What is Usage-Based Pricing?

A billing model that meters each AI prompt, token, or task against a per-model rate card instead of bundling unlimited usage into a flat subscription.

Usage-Based Pricing | The Wise Operator

What It Is

Usage-based pricing is the AI industry’s name for charging by the meter rather than by the seat. Under the older subscription model, a developer or team paid a flat monthly fee and could run as many prompts as they wanted up to a soft cap or a vague “fair use” line. Under usage-based pricing, every prompt routes through a per-model rate card. Cheap models cost a fraction of a cent, frontier reasoning models cost several cents per request, and long-horizon agent runs can cost dollars in a single task. The invoice arrives at the end of the month, and the size is whatever you actually spent.

GitHub Copilot’s June 1, 2026 switch made the model visible to a mass developer audience for the first time. Premium request units, the flat allowance that previously absorbed most prompts, were replaced by “AI Credits” denominated against each model’s API rate. The change did not raise prices on a flat-rate basis. It removed the ceiling that hid the true cost.

How It Actually Works

A usage-based plan does two things at once. It maps every action you take to a billable unit, usually tokens, requests, or compute-seconds. Then it multiplies that unit by the model’s published rate. A code completion against a small, fast model might cost a small fraction of the rate card. A reasoning request against a frontier model can cost a hundred times more. Agent runs that loop through tool use, retrieval, and multi-step planning multiply faster, because each loop is another billable call.

The mechanism that makes the bills feel surprising is rarely the rate card itself. It is the loop. A single user action can fan out into dozens of underlying model calls if the tool is doing planning, retrieval, or self-correction behind the surface. Vendors choose how much of that loop to disclose, and the choice shapes whether the meter feels honest or hidden.

Why It Matters Right Now

The AI industry can no longer afford to give frontier capabilities away under a flat fee. Frontier inference costs more per call than a year ago, agent workflows consume many calls per task, and the gap between what users will pay and what vendors spend has widened past the point where loss-leader pricing pays for itself. The shift to usage-based plans is the industry harmonizing what the customer sees with what the vendor pays. It is also, less politely, an admission that the prior flat tier was a subsidy that funded user habits more than it funded sustainable products.

A Concrete Operator Scenario

An operator runs a small team that built a habit on flat-rate Copilot. Five engineers ran roughly two hundred prompts a day against the frontier model and a few thousand completions, paying $100 a month total. After the switch, the first week’s metered run lands at $1,400 projected for the month. The work is the same. The cost is now fourteen times the seat price.

The operator has three real moves. They can keep the workflow and absorb the bill, which is fine if the AI is producing fifteen times its cost in finished work. They can audit the loop, identify which prompts route to which models, and cap the frontier model behind explicit operator approval so the cheap model handles the bulk of completions. They can shift parts of the workflow to a token-budget discipline, where each engineer carries a daily soft cap that surfaces the meter before the bill does. The right move depends on what the work is actually worth, and on how much of the prior usage was reflexive rather than necessary.

How TWO Uses It

The TWO use of usage-based pricing is not as a billing topic. It is as a formation topic. A flat subscription teaches the operator to ignore the meter, because the meter does not exist on the invoice. A metered plan teaches the operator to weigh each prompt, because each prompt has a visible number next to it. Both shape habits, and the habits compound. After a year on a flat plan the operator’s instinct is to ask the model first and think later. After a year on a metered plan the instinct flips, because the meter trained it.

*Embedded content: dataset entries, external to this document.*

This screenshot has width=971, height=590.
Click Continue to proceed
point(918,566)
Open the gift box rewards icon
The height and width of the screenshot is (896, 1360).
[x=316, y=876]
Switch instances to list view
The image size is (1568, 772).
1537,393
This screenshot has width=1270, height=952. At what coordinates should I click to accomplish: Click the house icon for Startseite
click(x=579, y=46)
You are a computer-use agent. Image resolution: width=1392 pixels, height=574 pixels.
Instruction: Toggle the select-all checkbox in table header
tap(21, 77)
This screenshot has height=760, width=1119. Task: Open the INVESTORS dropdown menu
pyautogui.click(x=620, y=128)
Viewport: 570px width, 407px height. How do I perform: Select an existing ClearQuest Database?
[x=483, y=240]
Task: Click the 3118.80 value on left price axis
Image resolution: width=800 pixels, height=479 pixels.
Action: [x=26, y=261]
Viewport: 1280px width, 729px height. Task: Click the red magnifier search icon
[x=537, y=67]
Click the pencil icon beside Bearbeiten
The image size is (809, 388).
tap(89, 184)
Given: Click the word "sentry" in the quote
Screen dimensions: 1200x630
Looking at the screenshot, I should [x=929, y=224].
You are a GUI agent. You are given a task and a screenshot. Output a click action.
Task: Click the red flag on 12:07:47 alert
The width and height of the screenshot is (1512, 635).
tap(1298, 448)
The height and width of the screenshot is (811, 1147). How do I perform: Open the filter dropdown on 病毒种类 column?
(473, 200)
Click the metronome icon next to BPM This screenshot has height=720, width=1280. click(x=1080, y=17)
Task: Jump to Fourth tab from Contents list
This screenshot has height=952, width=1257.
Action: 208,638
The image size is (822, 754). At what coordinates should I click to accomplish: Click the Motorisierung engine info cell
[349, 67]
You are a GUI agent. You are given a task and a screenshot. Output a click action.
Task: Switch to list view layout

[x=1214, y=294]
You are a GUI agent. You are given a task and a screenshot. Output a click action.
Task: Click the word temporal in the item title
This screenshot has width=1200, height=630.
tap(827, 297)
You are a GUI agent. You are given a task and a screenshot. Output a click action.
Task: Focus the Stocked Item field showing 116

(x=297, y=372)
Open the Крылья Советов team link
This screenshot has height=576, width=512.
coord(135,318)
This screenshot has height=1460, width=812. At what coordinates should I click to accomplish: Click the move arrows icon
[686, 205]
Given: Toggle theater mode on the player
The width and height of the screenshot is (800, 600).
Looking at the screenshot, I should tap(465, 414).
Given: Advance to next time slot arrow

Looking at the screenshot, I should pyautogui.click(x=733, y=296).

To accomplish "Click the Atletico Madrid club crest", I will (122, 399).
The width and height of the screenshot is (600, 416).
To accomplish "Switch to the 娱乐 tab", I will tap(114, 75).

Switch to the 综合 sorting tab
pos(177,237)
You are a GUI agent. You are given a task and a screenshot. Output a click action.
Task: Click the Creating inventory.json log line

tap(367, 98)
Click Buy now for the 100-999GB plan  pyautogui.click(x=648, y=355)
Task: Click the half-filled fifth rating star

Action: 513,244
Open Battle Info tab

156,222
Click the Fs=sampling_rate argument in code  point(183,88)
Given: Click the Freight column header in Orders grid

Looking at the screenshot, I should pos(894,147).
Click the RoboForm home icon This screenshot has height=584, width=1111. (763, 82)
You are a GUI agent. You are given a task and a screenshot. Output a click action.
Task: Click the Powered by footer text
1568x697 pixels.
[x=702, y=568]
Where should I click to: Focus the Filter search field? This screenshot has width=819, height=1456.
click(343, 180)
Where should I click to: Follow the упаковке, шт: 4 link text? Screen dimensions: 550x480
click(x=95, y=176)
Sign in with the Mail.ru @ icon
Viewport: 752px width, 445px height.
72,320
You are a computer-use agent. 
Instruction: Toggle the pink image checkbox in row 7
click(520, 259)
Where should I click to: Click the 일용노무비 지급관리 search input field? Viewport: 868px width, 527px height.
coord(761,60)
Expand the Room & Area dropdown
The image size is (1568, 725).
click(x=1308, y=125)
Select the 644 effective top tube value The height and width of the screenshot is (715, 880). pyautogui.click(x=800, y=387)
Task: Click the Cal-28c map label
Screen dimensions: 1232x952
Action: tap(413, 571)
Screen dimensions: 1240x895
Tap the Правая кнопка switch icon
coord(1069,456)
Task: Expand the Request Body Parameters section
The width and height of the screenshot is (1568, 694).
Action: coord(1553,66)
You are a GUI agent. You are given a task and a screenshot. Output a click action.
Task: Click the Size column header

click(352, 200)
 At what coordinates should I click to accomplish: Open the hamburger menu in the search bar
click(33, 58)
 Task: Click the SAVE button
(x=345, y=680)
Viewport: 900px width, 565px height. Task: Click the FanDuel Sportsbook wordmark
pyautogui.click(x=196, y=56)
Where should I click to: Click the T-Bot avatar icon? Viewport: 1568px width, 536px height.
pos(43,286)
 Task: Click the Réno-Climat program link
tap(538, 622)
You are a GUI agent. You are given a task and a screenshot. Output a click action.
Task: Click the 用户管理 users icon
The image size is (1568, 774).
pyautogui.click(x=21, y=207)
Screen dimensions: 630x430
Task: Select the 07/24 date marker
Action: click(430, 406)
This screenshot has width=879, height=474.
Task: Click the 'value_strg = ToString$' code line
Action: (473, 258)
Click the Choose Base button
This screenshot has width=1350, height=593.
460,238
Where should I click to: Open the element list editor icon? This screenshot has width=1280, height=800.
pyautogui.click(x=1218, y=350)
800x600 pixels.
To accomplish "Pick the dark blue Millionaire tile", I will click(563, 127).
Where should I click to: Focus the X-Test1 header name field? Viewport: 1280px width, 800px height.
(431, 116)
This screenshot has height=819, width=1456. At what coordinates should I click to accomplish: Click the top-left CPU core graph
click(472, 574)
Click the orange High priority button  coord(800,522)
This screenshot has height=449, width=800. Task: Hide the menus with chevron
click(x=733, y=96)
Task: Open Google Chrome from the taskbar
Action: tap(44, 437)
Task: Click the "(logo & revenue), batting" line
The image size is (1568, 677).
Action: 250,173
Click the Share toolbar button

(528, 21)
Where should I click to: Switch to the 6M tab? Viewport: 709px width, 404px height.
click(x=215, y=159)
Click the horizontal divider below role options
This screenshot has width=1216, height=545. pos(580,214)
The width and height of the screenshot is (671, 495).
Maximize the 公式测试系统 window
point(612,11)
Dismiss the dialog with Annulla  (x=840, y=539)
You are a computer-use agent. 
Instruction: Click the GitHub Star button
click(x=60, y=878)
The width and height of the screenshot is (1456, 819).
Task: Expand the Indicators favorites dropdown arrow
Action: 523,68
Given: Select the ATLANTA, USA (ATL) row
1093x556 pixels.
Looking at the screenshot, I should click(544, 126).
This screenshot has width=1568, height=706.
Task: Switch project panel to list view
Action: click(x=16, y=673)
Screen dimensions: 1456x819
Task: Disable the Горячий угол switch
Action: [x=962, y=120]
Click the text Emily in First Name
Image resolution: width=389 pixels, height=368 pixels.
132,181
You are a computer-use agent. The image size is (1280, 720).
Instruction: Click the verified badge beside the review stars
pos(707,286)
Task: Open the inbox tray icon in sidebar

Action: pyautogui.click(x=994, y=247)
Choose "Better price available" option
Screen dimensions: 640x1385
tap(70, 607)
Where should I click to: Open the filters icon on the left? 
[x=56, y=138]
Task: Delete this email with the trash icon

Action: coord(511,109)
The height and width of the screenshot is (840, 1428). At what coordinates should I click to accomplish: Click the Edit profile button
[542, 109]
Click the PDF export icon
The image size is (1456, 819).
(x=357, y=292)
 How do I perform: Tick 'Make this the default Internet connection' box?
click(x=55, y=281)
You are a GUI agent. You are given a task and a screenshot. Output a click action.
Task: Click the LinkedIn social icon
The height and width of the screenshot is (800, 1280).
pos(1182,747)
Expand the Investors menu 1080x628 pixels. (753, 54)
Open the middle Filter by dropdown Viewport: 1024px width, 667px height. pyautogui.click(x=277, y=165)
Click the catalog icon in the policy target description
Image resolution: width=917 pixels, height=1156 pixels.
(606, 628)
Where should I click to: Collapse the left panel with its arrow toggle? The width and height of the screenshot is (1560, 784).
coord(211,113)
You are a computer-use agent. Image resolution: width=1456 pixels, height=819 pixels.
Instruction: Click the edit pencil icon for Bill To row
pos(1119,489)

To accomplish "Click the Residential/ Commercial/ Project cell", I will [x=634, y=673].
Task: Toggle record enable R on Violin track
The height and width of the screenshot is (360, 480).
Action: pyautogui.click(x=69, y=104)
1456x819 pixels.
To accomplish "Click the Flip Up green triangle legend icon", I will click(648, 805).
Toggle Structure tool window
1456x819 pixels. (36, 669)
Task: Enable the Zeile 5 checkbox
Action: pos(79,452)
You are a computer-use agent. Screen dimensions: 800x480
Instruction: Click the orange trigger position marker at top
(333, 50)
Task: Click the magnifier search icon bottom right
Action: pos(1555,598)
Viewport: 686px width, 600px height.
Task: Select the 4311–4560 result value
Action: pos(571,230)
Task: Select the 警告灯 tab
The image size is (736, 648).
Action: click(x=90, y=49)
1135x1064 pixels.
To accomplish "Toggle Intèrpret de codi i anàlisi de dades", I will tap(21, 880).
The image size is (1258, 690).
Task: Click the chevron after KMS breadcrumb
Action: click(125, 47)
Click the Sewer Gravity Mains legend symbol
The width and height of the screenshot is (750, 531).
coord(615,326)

The Scott-perspective sentence is this: I prefer the metered plan for serious work even when it costs more, because it tells me the truth about what each request is worth. The flat plan lets the AI do my thinking on credit. The metered plan keeps the price of thinking visible, which keeps me deciding what is worth thinking about. The same logic ties this term to agent-loop-cost and to compute-commitment: when the upstream cost is fixed and the downstream cost is metered, the operator is the one absorbing the change in regime.